Directions for this task
A faithful copy of every record is needed here. Images must not appear in it.

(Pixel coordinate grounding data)
• • • • •
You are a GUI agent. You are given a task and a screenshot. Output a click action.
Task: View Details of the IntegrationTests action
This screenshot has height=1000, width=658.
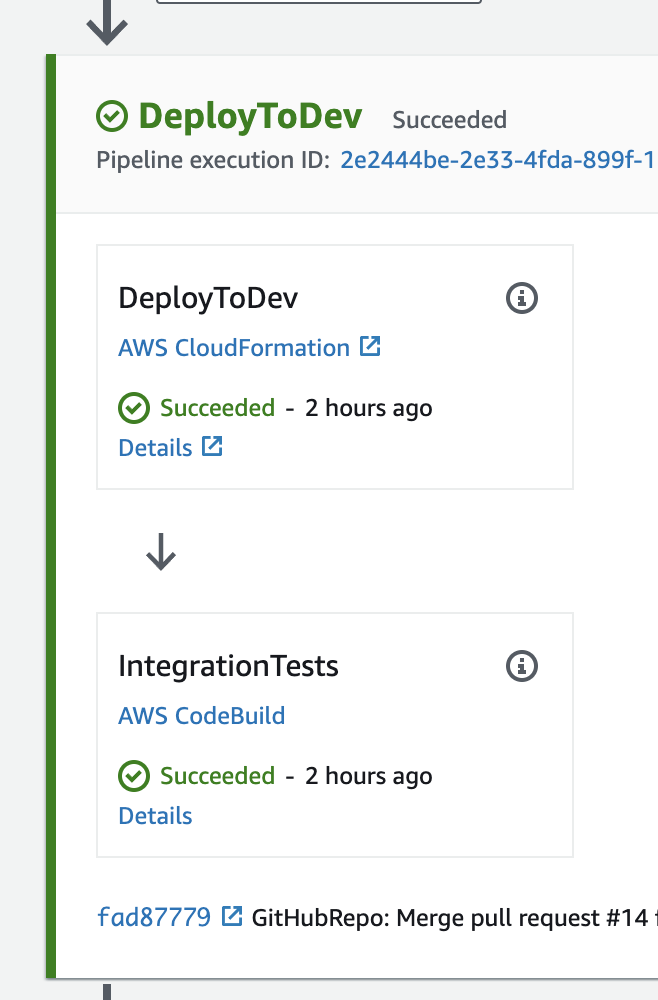click(155, 816)
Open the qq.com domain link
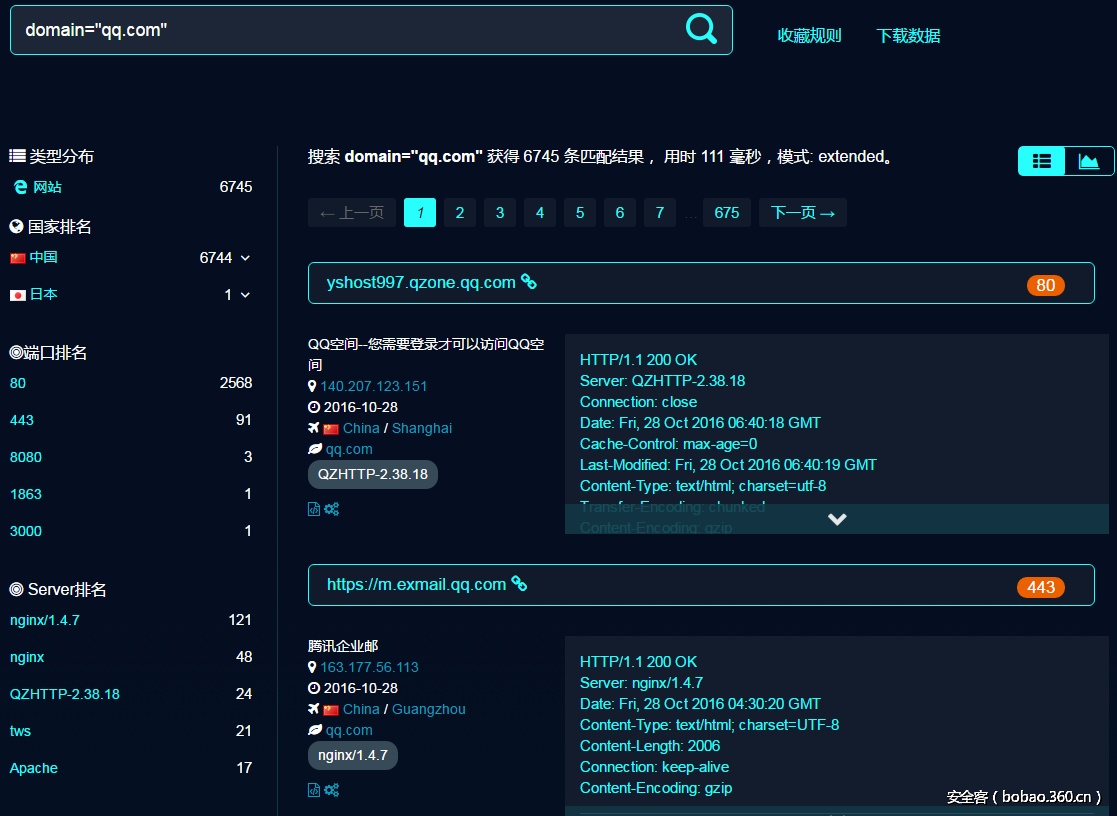This screenshot has width=1117, height=816. pos(348,448)
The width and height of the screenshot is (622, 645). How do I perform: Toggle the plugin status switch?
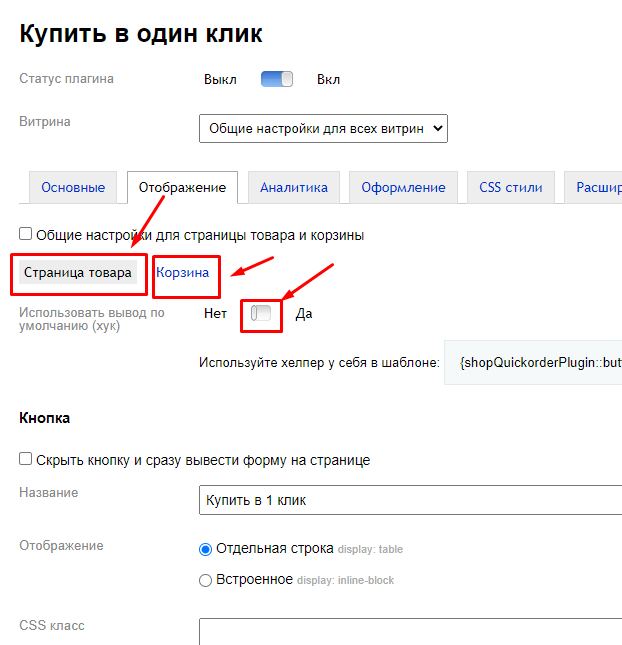click(x=276, y=79)
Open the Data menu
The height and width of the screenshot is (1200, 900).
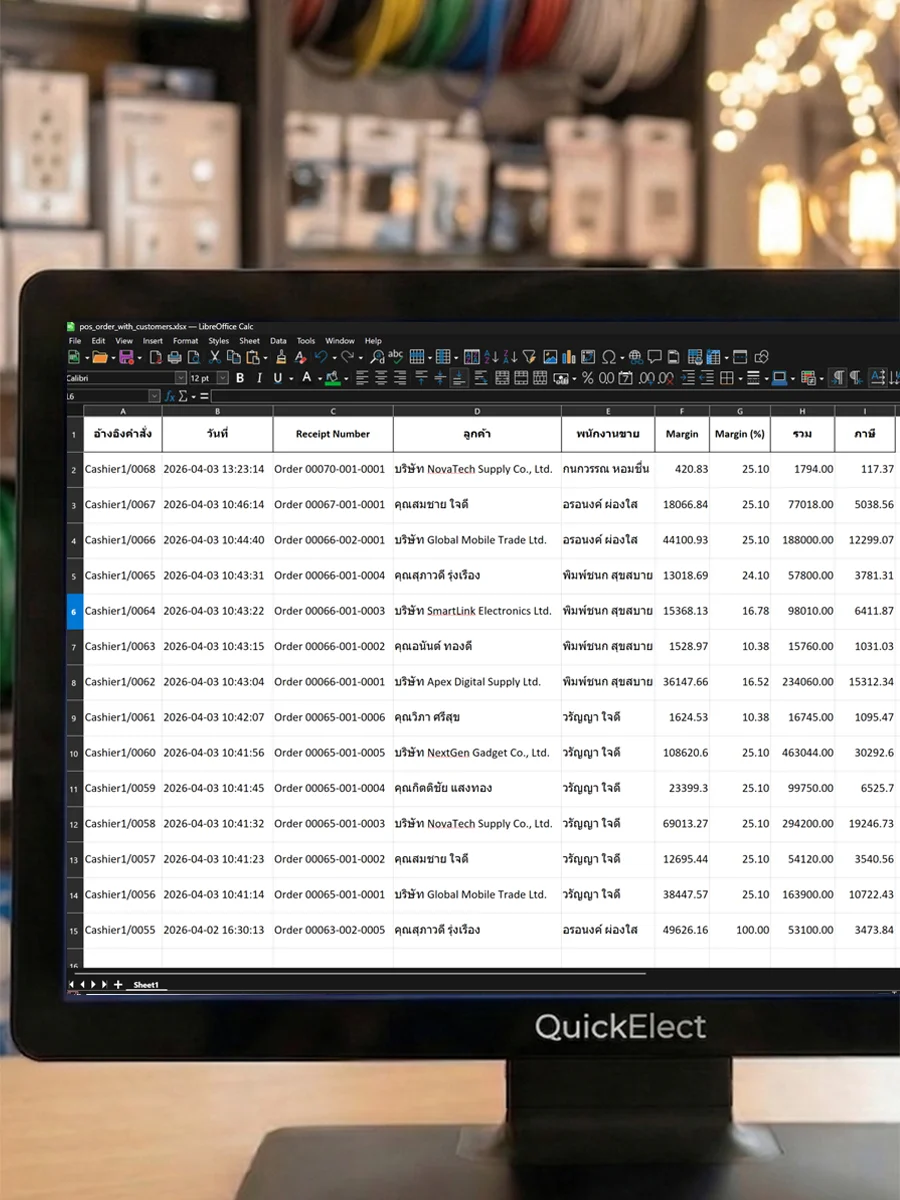click(x=278, y=341)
• • • • •
Your solution
You are a GUI agent. You are given a task and a screenshot. Output a click action.
Task: View Details of the IntegrationTests action
This screenshot has height=1000, width=658.
click(155, 816)
Open the qq.com domain link
This screenshot has width=1117, height=816. pos(348,448)
The width and height of the screenshot is (622, 645). How do I perform: Toggle the plugin status switch?
click(x=276, y=79)
Open the Data menu
The height and width of the screenshot is (1200, 900).
click(x=278, y=341)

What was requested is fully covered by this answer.